Akıl-hayâl dengesi kurulduktan sonra istediğiniz kadar emelleriniz ve hayâlleriniz bir denizin dalgaları gibi çoşar gider. Tıpkı siyasîlerin seçim çalışmalarındaki uçsuz bucaksız vaadleri gibi...
Bu bir duygu, bu bir yaratılıştan insanın bedenine yerleştirilen nimetttir.

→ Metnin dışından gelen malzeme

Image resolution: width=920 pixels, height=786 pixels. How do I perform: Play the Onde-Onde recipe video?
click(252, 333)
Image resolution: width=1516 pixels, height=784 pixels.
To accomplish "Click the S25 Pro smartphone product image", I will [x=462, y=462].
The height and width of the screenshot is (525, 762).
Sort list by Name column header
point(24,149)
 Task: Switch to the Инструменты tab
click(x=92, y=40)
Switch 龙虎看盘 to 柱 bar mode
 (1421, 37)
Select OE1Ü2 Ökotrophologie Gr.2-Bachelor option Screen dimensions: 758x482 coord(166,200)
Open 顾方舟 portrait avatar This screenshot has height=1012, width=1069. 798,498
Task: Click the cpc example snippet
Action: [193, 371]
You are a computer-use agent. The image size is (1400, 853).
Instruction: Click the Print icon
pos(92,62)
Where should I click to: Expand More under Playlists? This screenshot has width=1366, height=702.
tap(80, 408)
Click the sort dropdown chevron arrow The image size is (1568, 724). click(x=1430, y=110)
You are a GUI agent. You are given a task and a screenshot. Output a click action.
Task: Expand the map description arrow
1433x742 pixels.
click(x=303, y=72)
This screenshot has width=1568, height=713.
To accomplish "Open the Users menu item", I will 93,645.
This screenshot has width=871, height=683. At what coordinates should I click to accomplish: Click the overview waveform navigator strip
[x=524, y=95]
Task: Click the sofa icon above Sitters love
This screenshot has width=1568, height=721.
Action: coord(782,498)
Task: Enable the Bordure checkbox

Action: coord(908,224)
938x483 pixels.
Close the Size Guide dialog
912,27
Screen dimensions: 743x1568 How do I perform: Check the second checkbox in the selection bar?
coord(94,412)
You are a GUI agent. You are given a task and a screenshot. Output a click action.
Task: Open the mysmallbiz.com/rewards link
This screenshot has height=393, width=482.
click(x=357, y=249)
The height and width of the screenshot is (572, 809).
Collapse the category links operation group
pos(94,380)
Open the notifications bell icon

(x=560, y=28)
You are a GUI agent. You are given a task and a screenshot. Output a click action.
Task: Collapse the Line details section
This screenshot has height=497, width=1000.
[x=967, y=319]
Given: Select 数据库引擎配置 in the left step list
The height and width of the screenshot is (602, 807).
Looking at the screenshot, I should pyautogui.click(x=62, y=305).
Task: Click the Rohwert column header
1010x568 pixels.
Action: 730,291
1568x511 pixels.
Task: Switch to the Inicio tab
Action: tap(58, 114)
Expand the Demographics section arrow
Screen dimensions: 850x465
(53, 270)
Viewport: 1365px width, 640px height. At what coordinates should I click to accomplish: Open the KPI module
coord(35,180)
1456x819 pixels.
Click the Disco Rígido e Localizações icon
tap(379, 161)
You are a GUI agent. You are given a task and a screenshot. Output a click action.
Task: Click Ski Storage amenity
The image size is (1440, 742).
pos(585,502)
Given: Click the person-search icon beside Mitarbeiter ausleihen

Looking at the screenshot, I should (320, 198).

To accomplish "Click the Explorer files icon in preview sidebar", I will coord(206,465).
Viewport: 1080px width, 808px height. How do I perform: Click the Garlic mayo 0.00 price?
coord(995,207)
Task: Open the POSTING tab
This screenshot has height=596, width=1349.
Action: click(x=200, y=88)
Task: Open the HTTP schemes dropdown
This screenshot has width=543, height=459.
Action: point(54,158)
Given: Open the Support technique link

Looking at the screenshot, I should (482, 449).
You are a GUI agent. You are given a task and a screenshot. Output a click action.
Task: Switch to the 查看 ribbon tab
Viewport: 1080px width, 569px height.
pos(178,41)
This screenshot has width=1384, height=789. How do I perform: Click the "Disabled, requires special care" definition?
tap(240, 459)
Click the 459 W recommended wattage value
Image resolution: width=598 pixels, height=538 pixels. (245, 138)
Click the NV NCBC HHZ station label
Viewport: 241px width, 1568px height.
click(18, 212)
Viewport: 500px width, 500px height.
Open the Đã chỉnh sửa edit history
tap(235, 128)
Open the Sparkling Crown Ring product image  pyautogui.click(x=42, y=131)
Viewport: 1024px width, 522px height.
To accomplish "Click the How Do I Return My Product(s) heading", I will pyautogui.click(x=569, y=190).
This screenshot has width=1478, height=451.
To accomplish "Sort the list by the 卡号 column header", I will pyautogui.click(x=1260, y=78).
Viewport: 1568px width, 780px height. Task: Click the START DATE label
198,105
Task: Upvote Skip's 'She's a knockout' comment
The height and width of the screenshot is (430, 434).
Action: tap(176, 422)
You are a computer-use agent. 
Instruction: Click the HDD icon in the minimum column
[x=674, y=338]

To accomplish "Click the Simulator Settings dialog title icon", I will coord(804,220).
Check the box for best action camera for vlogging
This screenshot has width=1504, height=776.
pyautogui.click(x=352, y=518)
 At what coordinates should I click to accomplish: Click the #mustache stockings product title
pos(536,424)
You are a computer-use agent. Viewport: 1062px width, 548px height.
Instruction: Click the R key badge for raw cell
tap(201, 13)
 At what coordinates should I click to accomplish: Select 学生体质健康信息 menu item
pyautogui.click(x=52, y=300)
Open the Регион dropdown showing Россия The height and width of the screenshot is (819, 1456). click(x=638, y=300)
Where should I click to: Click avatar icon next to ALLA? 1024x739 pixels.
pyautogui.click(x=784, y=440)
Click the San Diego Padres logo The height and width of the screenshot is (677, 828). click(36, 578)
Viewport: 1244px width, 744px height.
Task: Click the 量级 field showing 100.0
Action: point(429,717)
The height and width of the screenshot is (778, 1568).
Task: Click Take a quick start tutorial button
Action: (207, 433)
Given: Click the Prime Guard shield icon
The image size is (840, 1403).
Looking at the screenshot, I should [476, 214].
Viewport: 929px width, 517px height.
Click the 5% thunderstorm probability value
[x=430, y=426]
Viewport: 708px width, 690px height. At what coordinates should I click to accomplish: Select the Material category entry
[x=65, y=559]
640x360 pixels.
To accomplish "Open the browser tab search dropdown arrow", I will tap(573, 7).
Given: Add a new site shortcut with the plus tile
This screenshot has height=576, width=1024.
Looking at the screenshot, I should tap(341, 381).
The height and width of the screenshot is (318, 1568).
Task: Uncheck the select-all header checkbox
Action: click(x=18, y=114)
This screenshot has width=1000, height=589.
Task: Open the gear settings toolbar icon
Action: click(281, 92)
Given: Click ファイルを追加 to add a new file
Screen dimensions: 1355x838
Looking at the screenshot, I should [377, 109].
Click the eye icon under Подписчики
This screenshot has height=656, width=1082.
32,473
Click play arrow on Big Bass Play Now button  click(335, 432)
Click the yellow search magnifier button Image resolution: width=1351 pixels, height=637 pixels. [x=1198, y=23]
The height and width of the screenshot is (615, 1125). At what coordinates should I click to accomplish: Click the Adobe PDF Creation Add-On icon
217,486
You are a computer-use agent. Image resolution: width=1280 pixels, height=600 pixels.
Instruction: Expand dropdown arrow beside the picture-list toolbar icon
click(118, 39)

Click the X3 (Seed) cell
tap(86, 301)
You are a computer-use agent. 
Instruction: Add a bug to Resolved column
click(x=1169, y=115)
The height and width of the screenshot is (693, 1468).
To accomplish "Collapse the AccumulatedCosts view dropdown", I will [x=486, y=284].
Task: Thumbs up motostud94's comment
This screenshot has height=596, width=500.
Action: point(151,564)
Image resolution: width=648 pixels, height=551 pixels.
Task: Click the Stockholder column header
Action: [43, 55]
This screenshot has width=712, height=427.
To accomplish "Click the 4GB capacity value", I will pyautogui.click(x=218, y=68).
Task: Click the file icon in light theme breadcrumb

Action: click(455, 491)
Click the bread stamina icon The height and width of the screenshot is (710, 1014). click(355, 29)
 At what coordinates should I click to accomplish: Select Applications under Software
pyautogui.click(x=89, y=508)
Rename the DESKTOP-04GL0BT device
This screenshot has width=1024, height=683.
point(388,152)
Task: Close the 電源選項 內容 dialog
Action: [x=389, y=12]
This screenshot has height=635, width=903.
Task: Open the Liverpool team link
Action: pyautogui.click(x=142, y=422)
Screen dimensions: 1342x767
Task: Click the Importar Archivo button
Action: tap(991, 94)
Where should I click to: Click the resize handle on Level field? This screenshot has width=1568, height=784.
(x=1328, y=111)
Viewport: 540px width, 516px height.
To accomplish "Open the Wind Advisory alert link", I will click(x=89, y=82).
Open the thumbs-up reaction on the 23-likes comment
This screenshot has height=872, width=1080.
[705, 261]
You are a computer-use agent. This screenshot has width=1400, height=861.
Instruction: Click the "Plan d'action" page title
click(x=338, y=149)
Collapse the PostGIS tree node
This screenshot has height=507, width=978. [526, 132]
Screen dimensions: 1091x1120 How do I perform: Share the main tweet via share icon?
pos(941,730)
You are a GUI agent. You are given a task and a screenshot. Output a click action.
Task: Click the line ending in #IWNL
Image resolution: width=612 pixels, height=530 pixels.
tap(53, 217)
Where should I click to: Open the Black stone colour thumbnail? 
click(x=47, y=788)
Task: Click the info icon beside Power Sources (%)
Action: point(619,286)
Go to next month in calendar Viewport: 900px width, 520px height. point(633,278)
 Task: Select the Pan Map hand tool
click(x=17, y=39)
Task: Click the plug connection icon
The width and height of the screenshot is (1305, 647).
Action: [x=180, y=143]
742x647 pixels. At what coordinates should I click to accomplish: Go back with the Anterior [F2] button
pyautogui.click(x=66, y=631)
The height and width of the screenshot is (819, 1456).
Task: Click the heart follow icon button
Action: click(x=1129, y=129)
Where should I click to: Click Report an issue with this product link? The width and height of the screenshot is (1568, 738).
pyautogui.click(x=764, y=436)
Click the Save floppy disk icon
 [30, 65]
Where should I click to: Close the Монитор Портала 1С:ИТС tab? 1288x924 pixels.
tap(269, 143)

Uyku, bu hayâl âleminin benzeridir. Birkaç dakikalık bir rüya, insanı bir çok âlemlerde gezdirip dolaştırır. Cezâevinde bulunan bir insanın hayâlen yeryüzünde gezmesi gibi. İnsandır, emelleri çok, arzuları âlemin nihayetine kadar uzanır, sınırsız bir şekilde dolaşır durur.
Bazen dünyaya sığmaz insan.
Kalbindeki duyguların ne zinciri vardır, ne de dizgini.
Ve hayattaki bütün olaylar orada şekillenir.
Allah vaad etti. İnsanı en mükemmel özellikler ile donattı. Ve ona bir ünvan verdi.
“Halife-i Arz” yani yeryüzünün en yetkili ve şerefli varlığı kıldı.
“Ben kâinata sığmam. Ama kulumun kalbine sığarım” buyurdu.
Ve o nazik ve narin kalbi ancak O'nun sevgisi ve O'nun sevgililerinden başka hiç kimse dolduramadı.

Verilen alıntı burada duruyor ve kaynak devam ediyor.